↓
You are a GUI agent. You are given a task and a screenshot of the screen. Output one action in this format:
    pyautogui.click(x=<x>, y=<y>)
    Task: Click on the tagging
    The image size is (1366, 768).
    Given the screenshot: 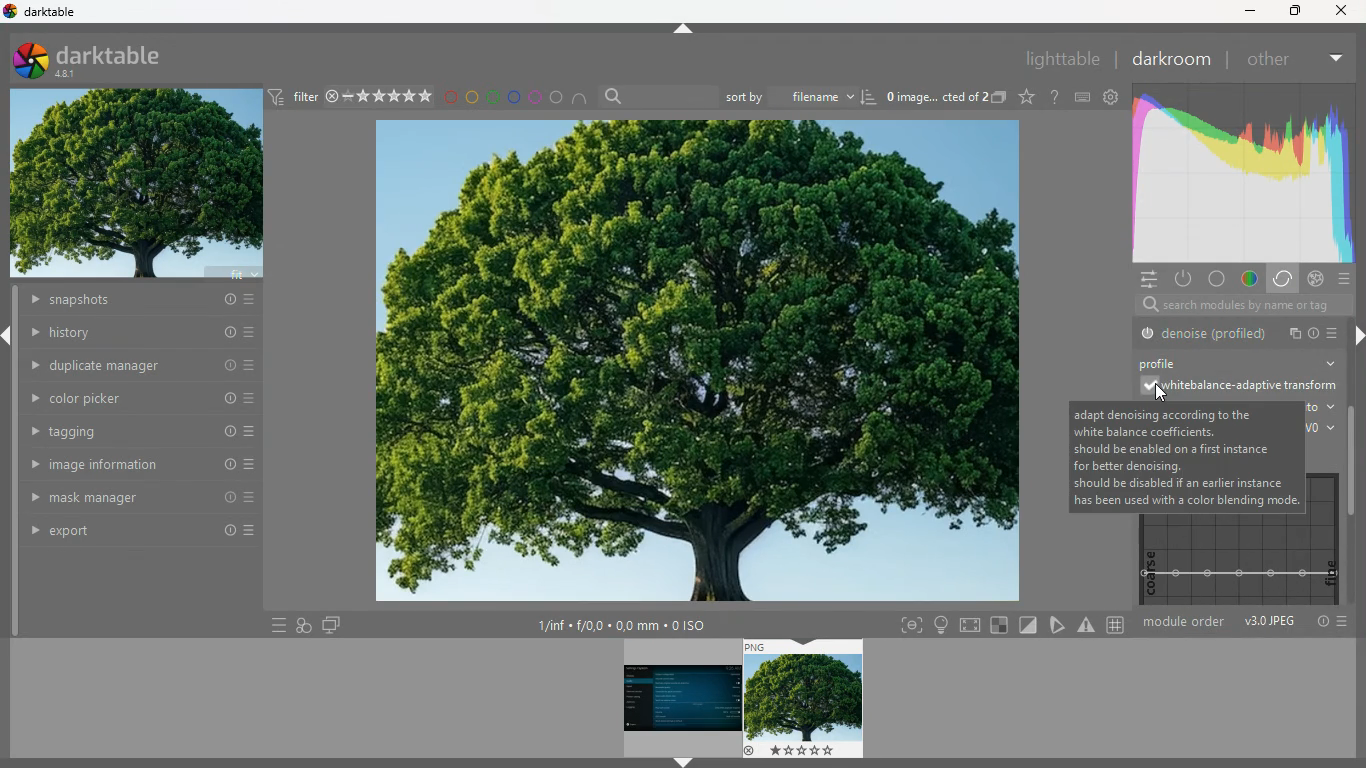 What is the action you would take?
    pyautogui.click(x=133, y=431)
↑
Lay out the entries above, from their first line through the line containing "The image size is (1366, 768).", as a JSON list of strings with one string per line. Leave out any blank lines.

## THE COMPLETED TASK
[
  "You are a GUI agent. You are given a task and a screenshot of the screen. Output one action in this format:",
  "    pyautogui.click(x=<x>, y=<y>)",
  "    Task: Click on the tagging",
  "    The image size is (1366, 768)."
]